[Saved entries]
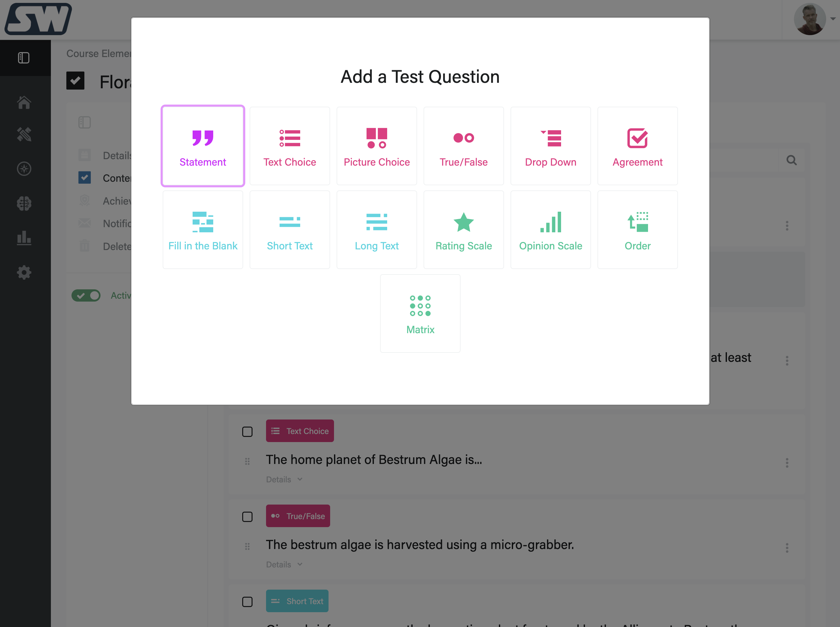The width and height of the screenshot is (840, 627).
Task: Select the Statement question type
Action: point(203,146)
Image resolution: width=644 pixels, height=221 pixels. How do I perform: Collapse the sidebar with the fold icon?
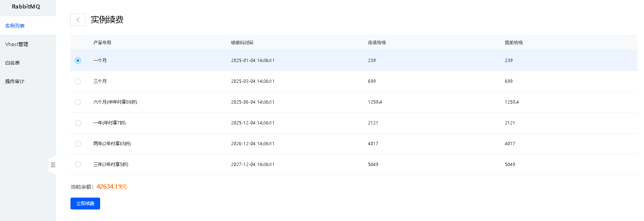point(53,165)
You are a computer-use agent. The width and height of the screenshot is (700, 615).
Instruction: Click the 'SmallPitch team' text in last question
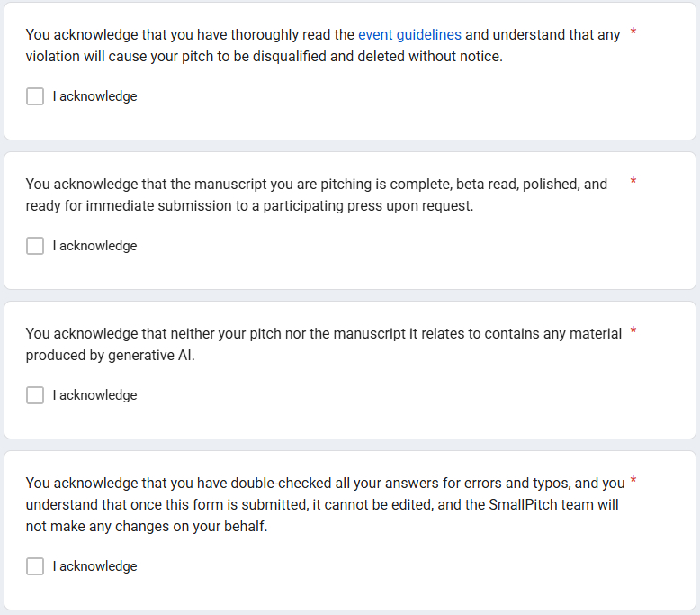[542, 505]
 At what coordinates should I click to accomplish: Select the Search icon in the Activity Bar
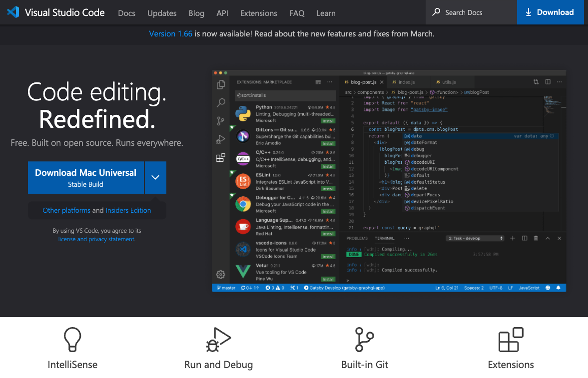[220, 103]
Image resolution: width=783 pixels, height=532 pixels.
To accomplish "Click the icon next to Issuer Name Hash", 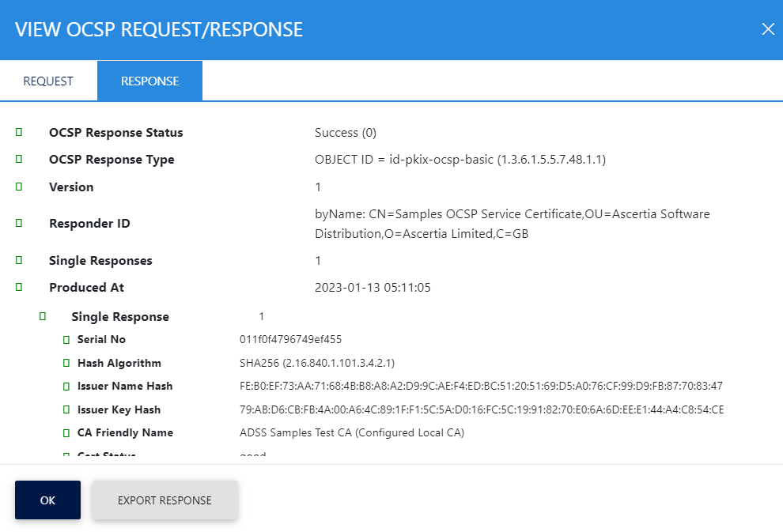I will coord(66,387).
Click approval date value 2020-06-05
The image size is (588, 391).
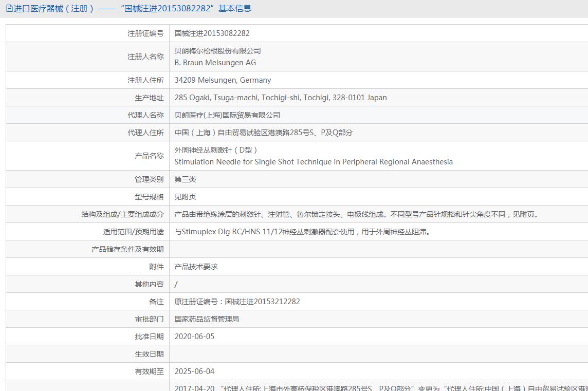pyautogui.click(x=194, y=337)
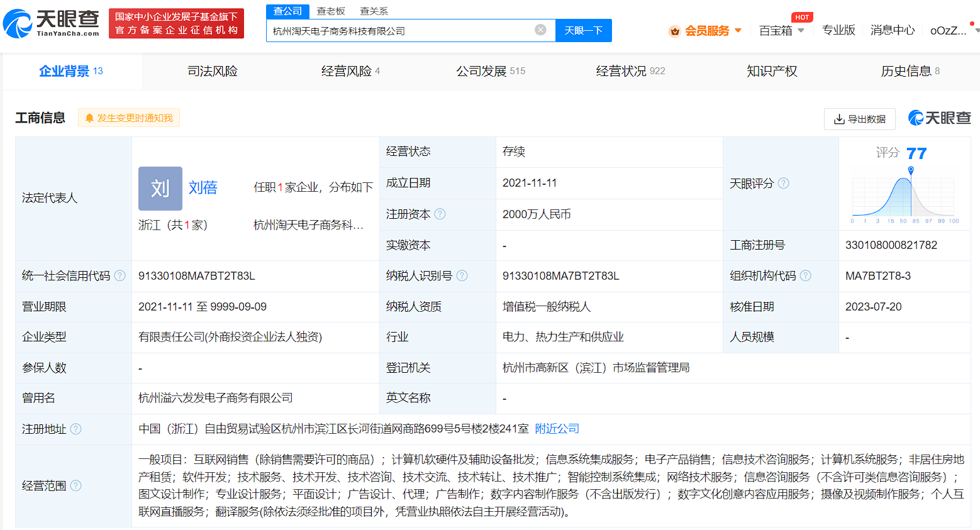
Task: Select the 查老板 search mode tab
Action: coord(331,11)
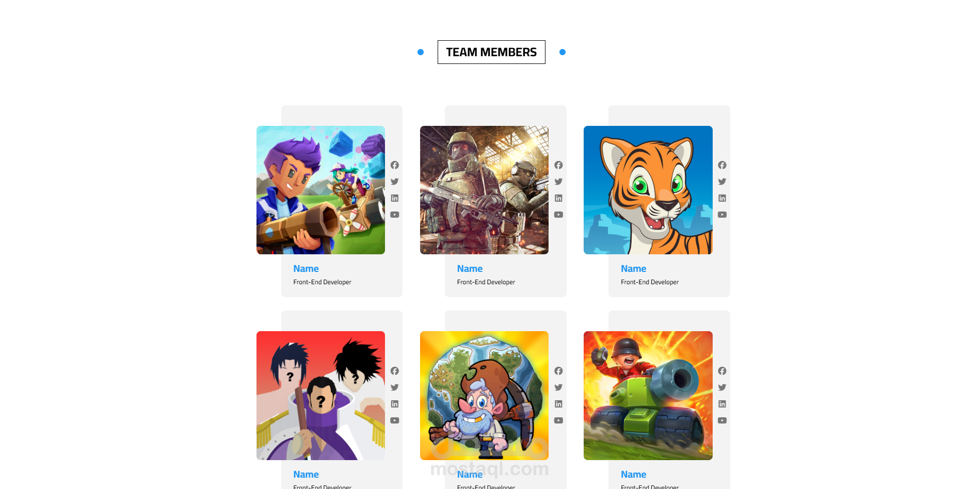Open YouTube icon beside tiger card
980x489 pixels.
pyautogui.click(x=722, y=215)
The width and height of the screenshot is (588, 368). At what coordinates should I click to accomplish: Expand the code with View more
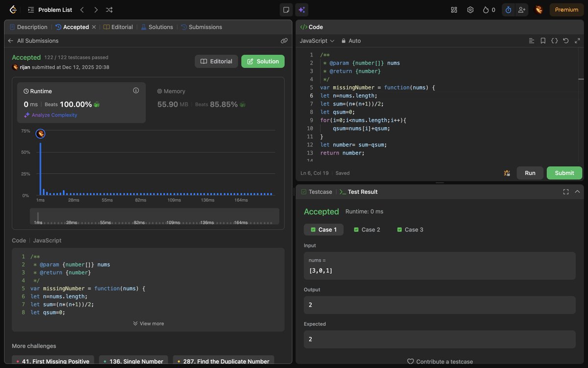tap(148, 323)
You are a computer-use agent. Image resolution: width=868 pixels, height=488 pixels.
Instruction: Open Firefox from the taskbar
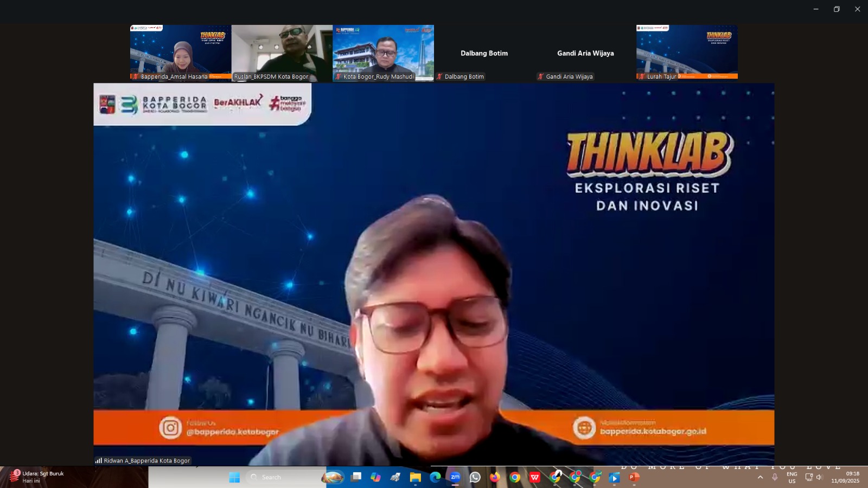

» ACTIVITY: Exactly the lines from the line with "The width and height of the screenshot is (588, 368)." through the end of the data are to be reproduced, and no picture is to be included.

» RESULT FOR THIS TASK:
The width and height of the screenshot is (588, 368). At what coordinates should I click to accomplish: Expand the code with View more
tap(148, 323)
You are a computer-use agent. Image resolution: width=868 pixels, height=488 pixels.
Instruction: Open Firefox from the taskbar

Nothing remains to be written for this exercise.